Você como paciente talvez grite, talvez esteja aturdido, talvez nem escute mais, nem sinta mais...você como médico tem que subir para operar, tem que atender, tem que escolher. Avatares de azul rondam sua pessoa como zumbis, de caderneta e caneta em punho, anotando seus passos, seus horários, dando ordens, sem mesmo serem arremedos de médicos, apenas fantasmas públicos travestidos de azul.
Sua perna já não sente, já não sente você. Você se confunde na dor, será o médico, será o paciente? Quem você se tornou?
Os avatares tomam nota. Ligam para o diretor médico. Mandem o doutor subir para operar, mesmo sem equipe. O inferno não pode parar. Mandem dar alta aos pacientes do chão, do corredor, da morte. Os avatares ligam para o diretor administrativo. Suspendam o estacionamento do médico. Anotem a hora da entrada, da saída, do sanitário, não deixem descansar, são 12 horas seguidas de olhos abertos sem piscar, sem beber água e sem comer.
Deitam e rolam os senhores do inferno, queimando entre suas brasas os depoimentos, as estatísticas, os processos contra assédio moral. O inferno não pode parar, assim como o circo e seu espetáculo público privado. Vistam o médico de demônio, e mostrem que o serviço público é mesmo o Inferno, que Dante coraria de vergonha.
Sobe o paciente, sobe o médico, sobem e sobem. O relógio não passa, as macas não passam, a dor não passa, nem as sirenes do SAMU que eficientemente trazem os pacientes do chão sangrento desta cidade de Lynch, ou das UPAS. Na verdade estão chegando mais vivos, quase mortos, mas vivos. Morrem os médicos, o serviço público, os avatares já estão mortos, como lavadores de almas.

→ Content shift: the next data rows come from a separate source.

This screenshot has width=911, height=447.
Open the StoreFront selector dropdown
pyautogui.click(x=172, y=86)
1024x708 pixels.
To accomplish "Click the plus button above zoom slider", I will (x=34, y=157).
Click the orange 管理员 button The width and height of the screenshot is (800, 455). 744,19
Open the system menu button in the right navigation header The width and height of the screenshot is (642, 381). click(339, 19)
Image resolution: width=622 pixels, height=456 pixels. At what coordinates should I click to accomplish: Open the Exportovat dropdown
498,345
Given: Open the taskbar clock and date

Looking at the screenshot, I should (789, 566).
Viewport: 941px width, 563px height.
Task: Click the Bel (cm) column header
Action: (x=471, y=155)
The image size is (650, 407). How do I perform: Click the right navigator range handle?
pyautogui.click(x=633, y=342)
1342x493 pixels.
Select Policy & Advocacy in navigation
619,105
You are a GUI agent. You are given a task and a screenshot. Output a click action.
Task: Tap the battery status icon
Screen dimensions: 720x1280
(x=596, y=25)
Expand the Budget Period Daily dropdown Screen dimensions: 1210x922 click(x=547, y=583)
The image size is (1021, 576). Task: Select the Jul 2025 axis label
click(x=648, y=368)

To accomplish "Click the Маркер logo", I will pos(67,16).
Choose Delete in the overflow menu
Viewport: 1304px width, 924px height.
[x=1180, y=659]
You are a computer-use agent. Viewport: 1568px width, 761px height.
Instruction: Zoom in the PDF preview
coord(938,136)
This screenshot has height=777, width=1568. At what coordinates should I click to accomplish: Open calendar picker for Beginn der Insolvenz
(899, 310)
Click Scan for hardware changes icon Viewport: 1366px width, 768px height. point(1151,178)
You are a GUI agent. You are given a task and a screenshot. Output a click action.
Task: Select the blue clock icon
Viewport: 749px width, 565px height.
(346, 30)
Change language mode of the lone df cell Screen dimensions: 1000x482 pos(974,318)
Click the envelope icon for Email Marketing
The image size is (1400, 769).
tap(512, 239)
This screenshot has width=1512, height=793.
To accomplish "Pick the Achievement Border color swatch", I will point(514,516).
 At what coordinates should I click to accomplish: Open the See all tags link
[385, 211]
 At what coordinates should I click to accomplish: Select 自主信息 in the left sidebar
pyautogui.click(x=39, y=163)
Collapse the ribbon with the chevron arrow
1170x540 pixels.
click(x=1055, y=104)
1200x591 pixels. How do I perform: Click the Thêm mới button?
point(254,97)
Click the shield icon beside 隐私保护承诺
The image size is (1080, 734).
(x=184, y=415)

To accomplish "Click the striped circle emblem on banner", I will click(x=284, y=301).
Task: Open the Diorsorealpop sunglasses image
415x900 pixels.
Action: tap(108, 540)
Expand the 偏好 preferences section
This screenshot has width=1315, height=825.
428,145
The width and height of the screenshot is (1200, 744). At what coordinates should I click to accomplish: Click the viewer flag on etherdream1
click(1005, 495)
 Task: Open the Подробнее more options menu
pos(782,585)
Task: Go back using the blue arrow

Finalmente surge o dia, com seus primeiros raios de domingo. O paciente respira. Tem apenas 17 anos. Está operado. Bem operado. Vai salvar sua vida, sua perna, seus ossos. O médico olha o relógio, tão devagar, tão devagar. Veste seu jaleco enquanto espera seu rendeiro, que está lá embaixo, procurando estacionar, sem estacionamento. E a vida continua, vencendo a morte, às vezes, nas grandes emergências do Recife.